The ALJ also erred in finding that Mr. Rogers was totally disabled because he could do laundry, sweep, and prepare small meals [Tr. 28]. The ability to work "only on an intermittent basis is not the ability to engage in 'substantial gainful activity'. This term has been defined as performance of substantial services with reasonable regularity in some competitive employment or self-employment." Cornett v. Califano, 690 F.2d 91, 94 (4th Cir. 1978) (internal citation and quotation omitted); see also Hogg v. Shalala, 45 F.3d 276, 278 (8th Cir. 1995) (noting that "the ability to do activities such as light housework and visiting with friends provides little or no support for the finding that a claimant can perform full-time competitive work"). Accordingly, the ALJ's determination that Mr. Rogers was capable of light work is not supported by substantial evidence. The evidence before the ALJ clearly demonstrates that, at most, Mr. Rogers is capable of sedentary work.
An RFC of sedentary work necessitates a finding of disability under the Medical Vocational Guidelines ("grids"). Mr. Rogers was 50 years old as of his amended alleged onset date of September 27, 2009, has a GED and performed past relevant work as a satellite installer and electrician, which do not have transferable skills to a sedentary position. [Tr. 56]. Accordingly, Mr. Rogers should have been found disabled pursuant to grid rule 201.14. 20 C.F. R. Pt. 404, Subpt. P, App'x II 201.14.

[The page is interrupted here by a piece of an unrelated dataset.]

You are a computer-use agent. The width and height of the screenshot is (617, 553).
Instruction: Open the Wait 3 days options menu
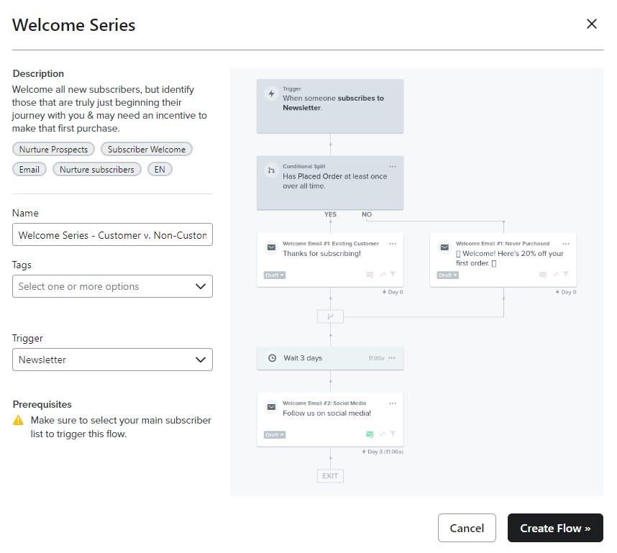392,358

The decision of whether to reverse and remand for benefits or reverse and remand for a new hearing is one which "lies within the sound discretion of the district court." Edwards v. Bowen, 672 F.Supp. 230, 236 (E.D.N.C. 1987). The Fourth Circuit has held that it is appropriate for a federal court to "reverse without remanding where the record does not contain substantial evidence to support a decision denying coverage under the correct legal standard and when reopening the record for more evidence would serve no purpose." Breeden v. Weinberger, 493 F.2d 1002, 1012 (4th Cir. 1974). Remand, rather than reversal, is required when the ALJ fails to explain his reasoning and there is ambivalence in the medical record, precluding a court from "meaningful review." Radford v. Colvin, 734 F.3d 288, 296 (4th Cir. 2013) (citing Kastner v. Astrue, 697 F.3d 642, 648 (7th Cir. 2012)). Here, it is clear that the record does not contain substantial evidence to support a decision denying coverage. The Court therefore REVERSES the decision of the Commissioner and remands to the agency for an award of benefits as of his alleged onset date of September 27, 2009.
CONCLUSION
For the foregoing reasons, the plaintiff's motion for judgment on the pleadings [DE 17] is GRANTED, and the decision of the Commissioner is REVERSED. Accordingly, this case is REMANDED for an award of benefits consistent with this Order. SO ORDERED, this 23 day of January, 2015.